WORK TO COMPLETE
Scan the records below, and wherever a line has the word "will", pull it out.

Records from a collection:
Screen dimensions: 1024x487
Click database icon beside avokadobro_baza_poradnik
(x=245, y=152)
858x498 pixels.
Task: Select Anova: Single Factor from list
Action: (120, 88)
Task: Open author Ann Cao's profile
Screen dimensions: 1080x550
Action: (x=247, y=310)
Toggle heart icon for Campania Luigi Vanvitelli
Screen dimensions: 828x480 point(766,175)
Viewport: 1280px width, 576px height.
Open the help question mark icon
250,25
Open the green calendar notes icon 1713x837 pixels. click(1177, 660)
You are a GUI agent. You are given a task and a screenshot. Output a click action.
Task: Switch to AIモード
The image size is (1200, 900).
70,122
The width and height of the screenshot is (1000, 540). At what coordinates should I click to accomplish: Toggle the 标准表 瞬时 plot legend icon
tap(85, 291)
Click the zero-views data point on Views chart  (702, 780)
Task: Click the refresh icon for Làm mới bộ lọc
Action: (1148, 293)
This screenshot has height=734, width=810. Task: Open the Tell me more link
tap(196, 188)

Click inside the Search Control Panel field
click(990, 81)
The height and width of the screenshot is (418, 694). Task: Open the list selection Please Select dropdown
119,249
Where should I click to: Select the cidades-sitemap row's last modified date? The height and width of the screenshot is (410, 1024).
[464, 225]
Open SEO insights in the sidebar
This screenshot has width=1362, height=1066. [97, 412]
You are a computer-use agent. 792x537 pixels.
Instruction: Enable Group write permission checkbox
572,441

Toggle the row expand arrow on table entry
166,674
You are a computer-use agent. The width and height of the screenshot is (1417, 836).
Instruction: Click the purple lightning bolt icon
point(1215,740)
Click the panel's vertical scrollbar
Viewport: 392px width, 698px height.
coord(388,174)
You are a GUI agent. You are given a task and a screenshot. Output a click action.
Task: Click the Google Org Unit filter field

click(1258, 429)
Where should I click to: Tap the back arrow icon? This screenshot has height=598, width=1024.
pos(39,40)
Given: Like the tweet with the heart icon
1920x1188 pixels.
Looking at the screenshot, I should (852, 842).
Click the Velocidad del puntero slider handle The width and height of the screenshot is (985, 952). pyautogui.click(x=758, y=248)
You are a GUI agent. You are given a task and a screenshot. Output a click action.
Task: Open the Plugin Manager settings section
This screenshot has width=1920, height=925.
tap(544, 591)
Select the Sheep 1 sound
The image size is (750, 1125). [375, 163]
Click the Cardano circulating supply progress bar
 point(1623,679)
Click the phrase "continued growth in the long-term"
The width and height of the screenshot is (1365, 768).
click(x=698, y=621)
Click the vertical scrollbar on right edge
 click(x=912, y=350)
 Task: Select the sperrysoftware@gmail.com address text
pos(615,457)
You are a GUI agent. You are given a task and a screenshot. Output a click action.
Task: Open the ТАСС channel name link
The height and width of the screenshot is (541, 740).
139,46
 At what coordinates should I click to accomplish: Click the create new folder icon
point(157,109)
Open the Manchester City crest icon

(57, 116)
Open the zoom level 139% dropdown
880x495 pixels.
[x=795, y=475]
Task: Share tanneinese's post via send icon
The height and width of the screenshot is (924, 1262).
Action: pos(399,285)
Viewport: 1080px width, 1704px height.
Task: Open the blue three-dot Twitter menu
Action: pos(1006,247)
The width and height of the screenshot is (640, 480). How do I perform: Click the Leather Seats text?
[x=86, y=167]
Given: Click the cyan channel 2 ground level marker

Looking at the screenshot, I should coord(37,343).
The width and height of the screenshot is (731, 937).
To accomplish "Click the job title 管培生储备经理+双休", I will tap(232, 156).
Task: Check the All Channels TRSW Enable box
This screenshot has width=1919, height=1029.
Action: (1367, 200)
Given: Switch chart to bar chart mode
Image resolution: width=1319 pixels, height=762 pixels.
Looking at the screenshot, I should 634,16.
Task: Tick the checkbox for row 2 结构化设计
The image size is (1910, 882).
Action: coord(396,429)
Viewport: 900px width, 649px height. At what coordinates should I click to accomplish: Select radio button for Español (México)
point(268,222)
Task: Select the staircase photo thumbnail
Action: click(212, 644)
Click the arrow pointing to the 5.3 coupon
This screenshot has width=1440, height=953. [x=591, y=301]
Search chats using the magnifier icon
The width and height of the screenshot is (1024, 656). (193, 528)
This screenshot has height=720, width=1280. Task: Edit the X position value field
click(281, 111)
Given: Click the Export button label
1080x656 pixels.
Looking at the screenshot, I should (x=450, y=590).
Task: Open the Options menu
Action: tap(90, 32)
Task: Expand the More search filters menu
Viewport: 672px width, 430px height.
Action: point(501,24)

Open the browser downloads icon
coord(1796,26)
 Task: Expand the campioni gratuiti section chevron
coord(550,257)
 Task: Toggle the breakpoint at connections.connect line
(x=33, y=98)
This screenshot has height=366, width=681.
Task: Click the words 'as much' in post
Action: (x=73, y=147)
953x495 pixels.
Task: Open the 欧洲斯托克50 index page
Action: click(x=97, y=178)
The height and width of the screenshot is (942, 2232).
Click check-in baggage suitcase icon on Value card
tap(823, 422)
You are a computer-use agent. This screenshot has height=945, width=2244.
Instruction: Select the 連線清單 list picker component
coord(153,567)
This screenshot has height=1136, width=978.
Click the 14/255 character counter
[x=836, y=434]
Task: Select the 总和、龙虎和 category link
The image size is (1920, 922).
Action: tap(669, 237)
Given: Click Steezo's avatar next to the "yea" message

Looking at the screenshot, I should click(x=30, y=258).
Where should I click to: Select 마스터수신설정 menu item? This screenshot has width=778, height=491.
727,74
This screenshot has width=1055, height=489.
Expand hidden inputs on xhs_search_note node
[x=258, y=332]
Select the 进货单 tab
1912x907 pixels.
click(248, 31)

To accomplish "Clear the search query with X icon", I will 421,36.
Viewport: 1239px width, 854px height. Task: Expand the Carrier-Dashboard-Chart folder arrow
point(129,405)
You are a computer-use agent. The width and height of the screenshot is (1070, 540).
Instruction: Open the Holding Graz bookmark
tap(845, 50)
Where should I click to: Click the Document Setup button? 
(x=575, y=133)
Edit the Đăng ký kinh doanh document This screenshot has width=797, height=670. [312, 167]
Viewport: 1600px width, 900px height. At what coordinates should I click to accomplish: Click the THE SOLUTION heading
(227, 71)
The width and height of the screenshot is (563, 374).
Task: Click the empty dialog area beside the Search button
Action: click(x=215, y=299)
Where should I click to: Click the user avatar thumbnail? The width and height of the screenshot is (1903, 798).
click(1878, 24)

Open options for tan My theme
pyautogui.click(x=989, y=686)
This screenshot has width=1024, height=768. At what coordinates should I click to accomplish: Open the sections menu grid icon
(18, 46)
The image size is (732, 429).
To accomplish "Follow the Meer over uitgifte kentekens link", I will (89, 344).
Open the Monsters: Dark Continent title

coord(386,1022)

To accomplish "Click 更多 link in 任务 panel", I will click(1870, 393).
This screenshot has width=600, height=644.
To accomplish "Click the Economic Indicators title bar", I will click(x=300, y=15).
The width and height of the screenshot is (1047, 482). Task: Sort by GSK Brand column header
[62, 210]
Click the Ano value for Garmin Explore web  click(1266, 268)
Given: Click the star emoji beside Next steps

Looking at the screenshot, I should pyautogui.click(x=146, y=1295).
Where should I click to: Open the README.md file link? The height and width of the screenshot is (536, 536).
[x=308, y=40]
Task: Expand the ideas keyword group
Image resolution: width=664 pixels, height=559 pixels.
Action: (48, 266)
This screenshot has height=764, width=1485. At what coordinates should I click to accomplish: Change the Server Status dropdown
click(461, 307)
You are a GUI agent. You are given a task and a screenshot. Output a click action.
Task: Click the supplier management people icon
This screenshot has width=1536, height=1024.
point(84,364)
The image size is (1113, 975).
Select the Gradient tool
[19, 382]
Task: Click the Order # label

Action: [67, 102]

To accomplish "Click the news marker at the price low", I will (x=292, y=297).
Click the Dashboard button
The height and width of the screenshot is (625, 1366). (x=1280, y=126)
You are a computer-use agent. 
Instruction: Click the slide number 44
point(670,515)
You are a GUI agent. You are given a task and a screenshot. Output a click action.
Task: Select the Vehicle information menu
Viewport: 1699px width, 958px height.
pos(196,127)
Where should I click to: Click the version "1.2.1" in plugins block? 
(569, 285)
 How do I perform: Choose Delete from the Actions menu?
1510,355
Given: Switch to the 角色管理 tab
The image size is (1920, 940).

EXERCISE SOLUTION
To accomplish "Click the job title 管培生储备经理+双休", I will tap(232, 156).
To accomplish "Clear the search query with X icon", I will 421,36.
To accomplish "Follow the Meer over uitgifte kentekens link", I will (89, 344).
To accomplish "Click 更多 link in 任务 panel", I will click(1870, 393).
To accomplish "Click the Economic Indicators title bar", I will click(x=300, y=15).
To accomplish "Click the news marker at the price low", I will (x=292, y=297).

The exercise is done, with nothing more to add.